I jumped at the tone, recoiling as another fit of sobs was about to cramp my throat when a roar of reckless driving hit the air. Uncle Davis's car screeched to a halt, and he didn't even wait for it to stop before jumping out. He ran toward the bodies, but the Enforcers held him back. When his eyes landed on me, they turned into pits of hellfire.
He broke free, charging at me. Before I could even raise a hand, he knocked me to the ground. His boot caught me in the ribs, and I curled into a ball on the gravel.
"Why? What did Cora ever do to you? She was a future Luna! She was just a girl!" He screamed but the agony overtaking him cracked his voice.
"Sorry," I sobbed into the dirt, writhing in pain that I couldn't register. "I'm sorry."
"Stop questioning her!" Davis yelled at the Enforcers, his face purple with rage. "She's admitting it! Take her away! Throw her in the pits before I tear her throat out myself!"
The Enforcers didn't hesitate. They hauled me up by my arms, the zip-ties cutting into my wrists.
___
The Pack Station wasn't a place for justice; it was a cage for the unwanted.
As they dragged me through the booking area, the officers didn't even pretend to be professional.
"Look at this one," a burly man with a scarred lip taunted, leaning over his desk. "Killed the Prince's brother and the Davis heir. You're done for, sweetheart. The executioner is going to have a field day with those pretty neck-veins."
"At least she'll be useful for something before she swings," another whispered, his eyes traveling over the ripped silk of my dress with a disgusting, hungry greed. "We'll make sure you never have the strength to lift a finger against anyone again."
The reality of the damp, stone walls and the leering faces finally broke through the trance clouding my sense of reasoning. The fog lifted, and the raw instinct of the Outer District roared back to life.

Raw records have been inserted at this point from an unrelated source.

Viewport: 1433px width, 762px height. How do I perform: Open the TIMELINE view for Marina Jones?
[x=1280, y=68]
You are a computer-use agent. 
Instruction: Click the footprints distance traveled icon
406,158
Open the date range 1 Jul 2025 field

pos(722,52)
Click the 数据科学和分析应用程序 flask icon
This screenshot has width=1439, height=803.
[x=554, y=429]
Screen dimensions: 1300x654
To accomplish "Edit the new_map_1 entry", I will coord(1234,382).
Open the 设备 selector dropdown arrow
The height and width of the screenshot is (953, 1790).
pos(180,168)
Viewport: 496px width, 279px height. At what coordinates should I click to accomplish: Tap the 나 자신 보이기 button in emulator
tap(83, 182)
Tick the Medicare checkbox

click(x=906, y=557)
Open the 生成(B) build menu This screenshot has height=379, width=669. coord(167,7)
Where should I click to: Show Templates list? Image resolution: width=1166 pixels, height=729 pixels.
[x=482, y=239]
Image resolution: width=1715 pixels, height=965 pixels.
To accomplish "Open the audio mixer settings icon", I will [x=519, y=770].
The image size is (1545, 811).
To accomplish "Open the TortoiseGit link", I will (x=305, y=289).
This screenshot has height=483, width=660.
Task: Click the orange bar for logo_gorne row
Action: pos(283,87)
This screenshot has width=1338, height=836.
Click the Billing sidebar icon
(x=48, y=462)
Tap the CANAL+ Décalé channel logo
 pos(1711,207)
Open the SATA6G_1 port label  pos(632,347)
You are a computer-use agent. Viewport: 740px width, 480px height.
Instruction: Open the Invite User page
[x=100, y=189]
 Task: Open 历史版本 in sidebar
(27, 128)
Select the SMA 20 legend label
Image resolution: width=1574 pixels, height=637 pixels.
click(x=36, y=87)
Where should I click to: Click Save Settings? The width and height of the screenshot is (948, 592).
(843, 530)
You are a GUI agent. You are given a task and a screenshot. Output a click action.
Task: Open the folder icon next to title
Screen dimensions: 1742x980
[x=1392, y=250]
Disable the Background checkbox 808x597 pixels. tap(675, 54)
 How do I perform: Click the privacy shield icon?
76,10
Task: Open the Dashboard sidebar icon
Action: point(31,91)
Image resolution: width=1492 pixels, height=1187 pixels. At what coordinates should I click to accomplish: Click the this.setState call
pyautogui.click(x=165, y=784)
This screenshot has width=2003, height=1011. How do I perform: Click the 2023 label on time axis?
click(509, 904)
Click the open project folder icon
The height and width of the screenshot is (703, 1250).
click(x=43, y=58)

"I didn't do it!" I screamed, struggling against the guards as they reached a heavy, rusted iron door. "I just found them! I swear on the Goddess, I didn't touch them!"
"Save it for the judge," the guard grunted. He opened the door and threw me inside.
The heavy thud of the iron door didn't just signal my imprisonment; it sounded like the lid of a coffin closing. I sat in the corner of the small, damp cell, the filth of the floor seeping into the expensive silk Rose had given me just hours ago.
"He'll come. Kaeren isn't like them. He'll believe us. He knows we don't have it in us to kill those people. He'll come for us, Wave." Pia soothed—or hoped even though our hearts were thudding so hard, they could burst out of our chests.
"Will he?" I thought bitterly, hugging my knees to my chest. "He's a Prince, Pia. His brother and cousin are dead. His family is screaming for my head on a pike. In their world, I'm just a convenient ending to a messy story."